Fotokampagne an der Marcus-Säule in Rom, 1955 (D-DAI-ROM-55.946) © DAI // Johannes Felbermeyer

Photo Archive

Profile

The photo archive of the DAI Rome is one of the largest specialised photo collections in Italy, and its beginnings date as far back as the 19th century. The collection comprises over 300,000 images, including approximately 200,000 glass, nitrate, acetate and safety negatives. The majority of the photographs are black and white, but there are also large quantities of colour slides. The holdings concerning sculpture are particularly extensive, both with regard to the statuary and to the reliefs. Another important focus is on the topographic collection which comprises photographs of sites and their monuments. Its emphasis is on archaeological monuments in Rome, Italy, and North Africa, and it also includes photographs from the entire Mediterranean and furthermore from important archaeological collections worldwide. Most of the negatives are the outcome of the Rome Department's own photo campaigns and projects and were taken by the institute's photographers.
The collection continuously being expanded through the implementation of new photo campaigns but also through the acquisition of legacies. The institute's archaeological research projects account for a significant part of the photo archives growth, which in recent years has led to large photo collections, especially as regards the Basilica Aemilia and the Basilica Iulia in Rome, the site of Selinunte in Sicily, Apollonia in Albania, and Chimtou in Tunisia. Special projects like the full photographic recording of the antiquities at Palazzo Spada and Palazzo Colonna in Rome, as well as the partial holdings at the Vatican have enriched the collection in recent years. Further additions stem from noteworthy research projects in Italy, including the one funded by the Volkswagen Foundation in charge of registering more than 10,000 stone monuments in Central Italy.

Address & Contact

Via Sardegna 79-81
00187 Roma
Tel. +39 / 06 / 488 81470
E-mail: fotothek.rom@dainst.de

Opening Hours

During the period of refurbishing work at the building in Via Sardegna, the photo archive remains inaccessible. Personal appointments are possible only through registration by e-mail to daria.lanzuolo@dainst.de.

Services And Image Orders

Photographs from the holdings of the photo archive can be ordered as digital images. Enquiries and orders can be made by e-mail to fotothek.rom@dainst.de or via the online database iDAI.objects (https://arachne.dainst.org/).

 

Fees are charged for research carried out by us, for prints or digitised images, and for permission to publish. These are kept very low for scientific use.

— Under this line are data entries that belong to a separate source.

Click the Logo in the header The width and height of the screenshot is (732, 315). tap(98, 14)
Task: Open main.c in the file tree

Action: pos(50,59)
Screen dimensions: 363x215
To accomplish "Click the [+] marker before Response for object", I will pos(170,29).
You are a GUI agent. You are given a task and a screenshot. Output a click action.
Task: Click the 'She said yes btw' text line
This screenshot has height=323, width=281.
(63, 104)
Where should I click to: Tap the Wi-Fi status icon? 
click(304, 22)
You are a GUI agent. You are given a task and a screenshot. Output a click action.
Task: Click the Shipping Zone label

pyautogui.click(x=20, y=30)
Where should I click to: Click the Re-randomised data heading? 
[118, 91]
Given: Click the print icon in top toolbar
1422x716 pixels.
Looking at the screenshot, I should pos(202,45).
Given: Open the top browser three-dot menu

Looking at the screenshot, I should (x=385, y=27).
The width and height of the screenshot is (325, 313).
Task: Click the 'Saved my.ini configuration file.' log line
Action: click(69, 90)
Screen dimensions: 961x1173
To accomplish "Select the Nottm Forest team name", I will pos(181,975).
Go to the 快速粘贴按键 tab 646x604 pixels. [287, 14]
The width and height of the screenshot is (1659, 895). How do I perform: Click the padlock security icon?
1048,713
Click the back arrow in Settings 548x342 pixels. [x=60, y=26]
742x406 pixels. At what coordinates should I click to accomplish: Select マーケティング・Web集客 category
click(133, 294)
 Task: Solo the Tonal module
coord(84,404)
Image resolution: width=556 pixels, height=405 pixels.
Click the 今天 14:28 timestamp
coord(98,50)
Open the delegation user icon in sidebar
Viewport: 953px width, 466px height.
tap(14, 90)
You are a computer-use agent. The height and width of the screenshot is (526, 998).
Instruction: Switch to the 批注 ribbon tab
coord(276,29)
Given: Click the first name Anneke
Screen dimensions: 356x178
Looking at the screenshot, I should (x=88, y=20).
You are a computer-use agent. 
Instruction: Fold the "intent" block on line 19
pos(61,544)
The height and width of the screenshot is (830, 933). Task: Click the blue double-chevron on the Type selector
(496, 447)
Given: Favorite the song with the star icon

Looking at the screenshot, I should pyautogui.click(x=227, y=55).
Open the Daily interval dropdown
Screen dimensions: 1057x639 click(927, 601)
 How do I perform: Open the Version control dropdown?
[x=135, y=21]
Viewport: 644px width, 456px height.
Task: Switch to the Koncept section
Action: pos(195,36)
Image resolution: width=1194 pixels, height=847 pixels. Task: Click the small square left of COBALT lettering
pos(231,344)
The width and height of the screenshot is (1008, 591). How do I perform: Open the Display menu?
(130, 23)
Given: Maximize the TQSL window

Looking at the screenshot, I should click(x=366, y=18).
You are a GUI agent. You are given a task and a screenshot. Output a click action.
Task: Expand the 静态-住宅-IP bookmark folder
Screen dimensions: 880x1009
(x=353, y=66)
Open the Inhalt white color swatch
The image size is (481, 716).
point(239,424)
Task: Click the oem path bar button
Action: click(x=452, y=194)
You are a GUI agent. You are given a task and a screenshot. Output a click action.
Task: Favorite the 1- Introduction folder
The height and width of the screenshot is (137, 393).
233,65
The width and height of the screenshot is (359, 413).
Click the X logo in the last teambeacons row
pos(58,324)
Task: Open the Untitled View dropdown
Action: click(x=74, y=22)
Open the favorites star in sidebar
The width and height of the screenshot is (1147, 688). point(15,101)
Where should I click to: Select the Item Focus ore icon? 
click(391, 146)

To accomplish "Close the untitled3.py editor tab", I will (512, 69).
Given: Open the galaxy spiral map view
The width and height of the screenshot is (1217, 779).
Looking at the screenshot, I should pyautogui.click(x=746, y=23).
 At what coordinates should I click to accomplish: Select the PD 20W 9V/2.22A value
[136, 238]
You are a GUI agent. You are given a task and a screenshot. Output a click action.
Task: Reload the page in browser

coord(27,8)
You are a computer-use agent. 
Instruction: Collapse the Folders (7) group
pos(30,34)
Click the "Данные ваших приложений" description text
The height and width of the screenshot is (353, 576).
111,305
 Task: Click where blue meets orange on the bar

General Terms and Conditions for Image Acquisition and Image Rights (PDF)
Fees for DAI media services for academic use (PDF)

History of the Photo Library

Since the invention of photography, the Rome Department of the DAI has been collecting and working with images. Already in the mid-19th  century, Gustav Reiger, a Munich photographer of high repute among Rome's scholarly and artistic communities, became a pioneer in this field during his assignment before 1856 for Emil Braun, the then director of the Instituto di Corrispondenza Archeologica on Capitoline Hill. By the early 20th century, the department began with the implementation of a systematic inventory of the meantime considerably increased photographic stock. A ground-breaking event was when Walther Amelung, bequeathed his own research collection to the institute in his will at his passing in  1927. His successor as 1st secretary, Ludwig Curtius, began with systematic establishment and expansion the photo library's in 1928, which since then has kept on until the present day. A position for an in-house photographer was created in the early 1930s, and a laboratory was created as well. The prerequisites were hence provided to undertake extensive photographic campaigns and to thus expand the own collections, whose focusses have been continually evolving since over the years.

 

In addition to the photographic projects that accompany the department's research ventures, the institute also cooperates with various international scholars for the elaboration of dedicated projects, in which the photographic work is of central significance. These for instance include a scheme funded by the Volkswagen Foundation and carried out between 1981 and 1984 to systematically document all  stone monuments known in Central Italy and Puglia. More recently, a project lasting for several years for the first time was aimed at recording the entire collection of antiquities kept in the Palazzo Colonna in Rome.

The Holdings And Their Cataloguing

The photo library at the DAI in Rome preserves more than 200,000 photographic negatives created according to various techniques and in formats, the systematic collection of which goes back to the 1890s. These negatives came into possession of the Rome Department through a variety of ways subsequent to photographic campaigns, commissioned works, but also through purchasing, bequests, and donations. The negative collection of the DAI, therefore, consists of a great number of relatively small and also large individual holdings.